(TASK A):
Gather every line of the rows that holds the string "screenshot", and treat case as significant.

(DOCUMENT TEXT):
Between now and then, on 27 May, SpaceX intends to launch the first Falcon 9 with a human crew, as NASA astronauts Doug Hurley and Bob Behnken ride a Crew Dragon on the Demo-2 mission to the space station.
Follow our DEMO-2 LAUNCH TRACKER for updates and live coverage on launch day!
Today’s launch also served to assuage fears in the wake of February’s failure of one Falcon 9 core to land on the Autonomous Spaceport Drone Ship (ASDS)—due to incorrect wind-speed data—and another last month which suffered the premature shutdown of one of its nine Merlin 1D+ first-stage engines.
Originally tracking an opening launch attempt on Thursday, 23 April, the 210-foot-tall (70-meter) Falcon 9 stack was rolled out to Pad 39A for its customary Static Fire Test last Thursday, a full week ahead of liftoff. But late Monday, 20 April, SpaceX announced that an improved weather outlook on Wednesday, 22 April, had led to a decision to bring the launch forward by 24 hours. In its L-2 weather briefing issued on Monday, the 45th Weather Squadron at Patrick Air Force Base highlighted a 90-percent probability of acceptable conditions on Wednesday, as opposed to only 60 percent on Thursday.
Launch occurred at 3:30 p.m. EDT, kicking off SpaceX’s seventh flight of 2020 and its eighth mission in a row to utilize a previously flown booster. Tailnumbered “B1051”, this blackened and scorched Falcon 9 core had seen earlier service to deliver the first Crew Dragon on the Demo-1 shakedown test flight to the ISS in March 2019, after which it lifted Canada’s Radarsat Constellation Mission (RCM) last June and more recently a batch of 60 Starlinks in January 2020. Its two-piece payload fairing previously flew on last August’s AMOS-17 mission, making this flight the third in SpaceX history to utilize a flown fairing.
A little over two minutes into today’s flight, its task completed, B1051 separated from the Falcon 9 stack and commenced a smooth descent to alight on the deck of the East Coast-based ASDS, nicknamed “Of Course I Still Love You”. The drone ship was stationed approximately 390 miles (630 km) downrange of the Cape, with the fairing recovery vessels “Ms. Tree” and “Ms. Chief” standing by at 430 miles (695 km) for the fairing halves.
It was the third successful drone ship landing of 2020, out of five attempts, and went a long way to restoring confidence in SpaceX’s ability to bring its birds safely home. Meanwhile, the Falcon 9’s upper stage—powered by a single Merlin 1D+ Vacuum engine—continued the push to insert the next 60 Starlinks smoothly into orbit. Its six-minute “burn” provided the proper conditions for deployment of the satellites at 14 minutes and 51 seconds into flight.
“The Starlink satellites will deploy in an elliptical orbit approximately 15 minutes after liftoff,” SpaceX noted in its pre-flight press kit for today’s flight. “Prior to orbit raise, SpaceX engineers will conduct data reviews to ensure all Starlink satellites are operating as intended. Once the checkouts are complete, the satellites will then use their on-board ion thrusters to move into their intended orbits and operational altitude of 340 miles (550 km).”

(TASK B):
Answer these questions from the Falcon 9 launch article:
(i) What probability of acceptable conditions did the 45th Weather Squadron give for Wednesday?
(ii) What were the names of the two fairing recovery vessels?
(iii) How far into the flight were the satellites deployed?

(DATA IN THIS EXERCISE):
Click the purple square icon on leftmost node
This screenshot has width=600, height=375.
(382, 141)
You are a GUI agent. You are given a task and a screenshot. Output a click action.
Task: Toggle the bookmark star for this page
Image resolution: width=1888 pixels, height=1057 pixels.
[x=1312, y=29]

(FULL ANSWER A):
This screenshot has width=600, height=375.
You are a GUI agent. You are given a task and a screenshot. Output a click action.

(FULL ANSWER B):
(i) 90 percent
(ii) "Ms. Tree" and "Ms. Chief"
(iii) 14 minutes and 51 seconds